▸ **Work instructions**
Set down exactly the first line of the entries and every line after it, through the line with "Sarah Harlow Expands".

▸ **Dataset excerpts**
※

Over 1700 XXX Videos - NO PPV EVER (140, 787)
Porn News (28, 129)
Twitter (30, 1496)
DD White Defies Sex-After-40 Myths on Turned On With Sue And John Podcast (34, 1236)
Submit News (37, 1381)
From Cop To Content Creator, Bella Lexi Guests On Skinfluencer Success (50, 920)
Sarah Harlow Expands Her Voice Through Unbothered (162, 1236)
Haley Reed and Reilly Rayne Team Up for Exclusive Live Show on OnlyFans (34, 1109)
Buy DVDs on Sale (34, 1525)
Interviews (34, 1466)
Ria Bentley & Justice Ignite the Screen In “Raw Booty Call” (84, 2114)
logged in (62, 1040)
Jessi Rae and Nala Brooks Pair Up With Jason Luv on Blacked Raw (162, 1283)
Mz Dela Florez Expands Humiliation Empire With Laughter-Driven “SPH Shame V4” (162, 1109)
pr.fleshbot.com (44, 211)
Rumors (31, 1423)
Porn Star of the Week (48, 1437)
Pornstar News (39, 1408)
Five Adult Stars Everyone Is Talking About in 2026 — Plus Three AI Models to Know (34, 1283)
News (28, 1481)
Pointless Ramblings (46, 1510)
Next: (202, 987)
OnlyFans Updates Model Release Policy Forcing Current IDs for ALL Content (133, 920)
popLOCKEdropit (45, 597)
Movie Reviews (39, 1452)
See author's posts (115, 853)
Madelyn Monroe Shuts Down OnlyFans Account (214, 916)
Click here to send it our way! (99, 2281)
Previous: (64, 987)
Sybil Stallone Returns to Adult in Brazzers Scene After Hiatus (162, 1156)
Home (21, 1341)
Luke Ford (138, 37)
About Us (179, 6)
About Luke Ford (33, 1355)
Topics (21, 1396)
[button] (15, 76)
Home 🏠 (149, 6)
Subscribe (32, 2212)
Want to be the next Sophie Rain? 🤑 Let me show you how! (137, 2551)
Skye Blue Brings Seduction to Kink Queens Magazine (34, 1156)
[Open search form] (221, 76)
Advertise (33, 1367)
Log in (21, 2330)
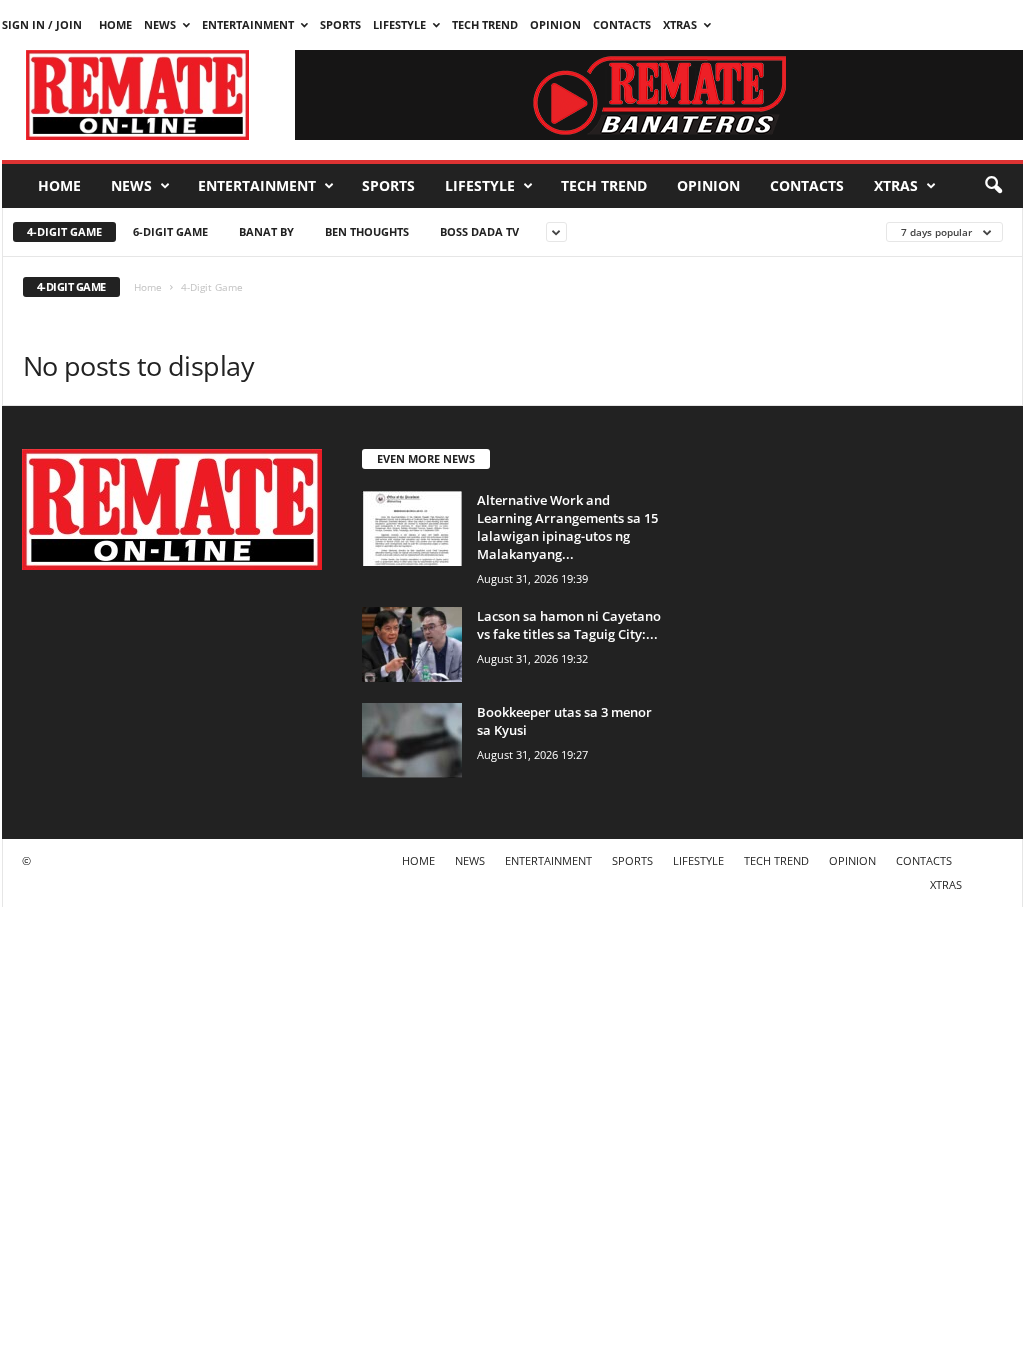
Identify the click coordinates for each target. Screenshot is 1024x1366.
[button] (993, 186)
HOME (115, 24)
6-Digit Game (170, 231)
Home (148, 287)
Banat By (266, 231)
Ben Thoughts (367, 231)
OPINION (555, 24)
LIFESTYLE (399, 24)
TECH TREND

※

▸ **Finished exercise**
Over 1700 XXX Videos - NO PPV EVER (140, 787)
Porn News (28, 129)
Twitter (30, 1496)
DD White Defies Sex-After-40 Myths on Turned On With Sue And John Podcast (34, 1236)
Submit News (37, 1381)
From Cop To Content Creator, Bella Lexi Guests On Skinfluencer Success (50, 920)
Sarah Harlow Expands Her Voice Through Unbothered (162, 1236)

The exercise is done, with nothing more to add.